(Collected data entries)
+===+
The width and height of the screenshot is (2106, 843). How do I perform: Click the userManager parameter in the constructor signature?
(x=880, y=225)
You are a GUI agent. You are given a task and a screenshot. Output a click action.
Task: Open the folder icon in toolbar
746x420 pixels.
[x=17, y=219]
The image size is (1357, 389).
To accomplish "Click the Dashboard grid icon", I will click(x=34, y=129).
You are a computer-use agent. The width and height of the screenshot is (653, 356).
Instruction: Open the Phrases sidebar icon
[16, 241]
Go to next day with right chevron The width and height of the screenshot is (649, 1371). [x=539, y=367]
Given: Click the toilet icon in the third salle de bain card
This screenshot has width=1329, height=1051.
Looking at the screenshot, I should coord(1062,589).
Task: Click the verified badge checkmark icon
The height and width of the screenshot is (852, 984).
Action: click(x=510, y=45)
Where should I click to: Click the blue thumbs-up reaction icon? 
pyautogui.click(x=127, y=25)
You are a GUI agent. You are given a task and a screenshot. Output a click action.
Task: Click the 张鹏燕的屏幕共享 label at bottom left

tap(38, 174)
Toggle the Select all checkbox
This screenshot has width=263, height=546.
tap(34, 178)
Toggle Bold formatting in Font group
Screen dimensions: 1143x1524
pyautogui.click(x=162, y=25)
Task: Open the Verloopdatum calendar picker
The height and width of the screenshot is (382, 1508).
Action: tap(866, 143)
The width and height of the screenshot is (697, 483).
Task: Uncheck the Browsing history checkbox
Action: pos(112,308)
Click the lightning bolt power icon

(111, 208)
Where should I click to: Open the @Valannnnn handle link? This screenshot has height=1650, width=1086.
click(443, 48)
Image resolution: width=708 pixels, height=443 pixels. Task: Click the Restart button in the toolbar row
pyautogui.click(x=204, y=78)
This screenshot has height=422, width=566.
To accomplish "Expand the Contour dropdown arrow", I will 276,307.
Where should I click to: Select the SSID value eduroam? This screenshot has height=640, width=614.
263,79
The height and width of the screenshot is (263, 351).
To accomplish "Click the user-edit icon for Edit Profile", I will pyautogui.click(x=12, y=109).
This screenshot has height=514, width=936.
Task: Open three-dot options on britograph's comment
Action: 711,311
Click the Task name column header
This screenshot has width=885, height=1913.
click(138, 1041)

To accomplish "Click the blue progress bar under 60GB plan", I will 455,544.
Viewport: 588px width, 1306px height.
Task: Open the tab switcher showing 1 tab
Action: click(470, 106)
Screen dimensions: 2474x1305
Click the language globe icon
+===+
## TO DO
The complete set of entries is to be restated word for word.

## SOLUTION TO THE EXERCISE
The width and height of the screenshot is (2106, 843). How do I perform: Click the userManager parameter in the constructor signature?
(x=880, y=225)
You are a GUI agent. You are given a task and a screenshot. Output a click action.
Task: Open the folder icon in toolbar
746x420 pixels.
[x=17, y=219]
The image size is (1357, 389).
To accomplish "Click the Dashboard grid icon", I will click(x=34, y=129).
You are a computer-use agent. The width and height of the screenshot is (653, 356).
Instruction: Open the Phrases sidebar icon
[16, 241]
Go to next day with right chevron The width and height of the screenshot is (649, 1371). [x=539, y=367]
Given: Click the toilet icon in the third salle de bain card
This screenshot has width=1329, height=1051.
Looking at the screenshot, I should coord(1062,589).
Task: Click the verified badge checkmark icon
The height and width of the screenshot is (852, 984).
Action: click(x=510, y=45)
Where should I click to: Click the blue thumbs-up reaction icon? 
pyautogui.click(x=127, y=25)
You are a GUI agent. You are given a task and a screenshot. Output a click action.
Task: Click the 张鹏燕的屏幕共享 label at bottom left

tap(38, 174)
Toggle the Select all checkbox
This screenshot has width=263, height=546.
tap(34, 178)
Toggle Bold formatting in Font group
Screen dimensions: 1143x1524
pyautogui.click(x=162, y=25)
Task: Open the Verloopdatum calendar picker
The height and width of the screenshot is (382, 1508).
Action: tap(866, 143)
The width and height of the screenshot is (697, 483).
Task: Uncheck the Browsing history checkbox
Action: pos(112,308)
Click the lightning bolt power icon

(111, 208)
Where should I click to: Open the @Valannnnn handle link? This screenshot has height=1650, width=1086.
click(443, 48)
Image resolution: width=708 pixels, height=443 pixels. Task: Click the Restart button in the toolbar row
pyautogui.click(x=204, y=78)
This screenshot has height=422, width=566.
To accomplish "Expand the Contour dropdown arrow", I will 276,307.
Where should I click to: Select the SSID value eduroam? This screenshot has height=640, width=614.
263,79
The height and width of the screenshot is (263, 351).
To accomplish "Click the user-edit icon for Edit Profile", I will pyautogui.click(x=12, y=109).
This screenshot has height=514, width=936.
Task: Open three-dot options on britograph's comment
Action: 711,311
Click the Task name column header
This screenshot has width=885, height=1913.
click(138, 1041)

To accomplish "Click the blue progress bar under 60GB plan", I will 455,544.
Viewport: 588px width, 1306px height.
Task: Open the tab switcher showing 1 tab
Action: click(470, 106)
Screen dimensions: 2474x1305
Click the language globe icon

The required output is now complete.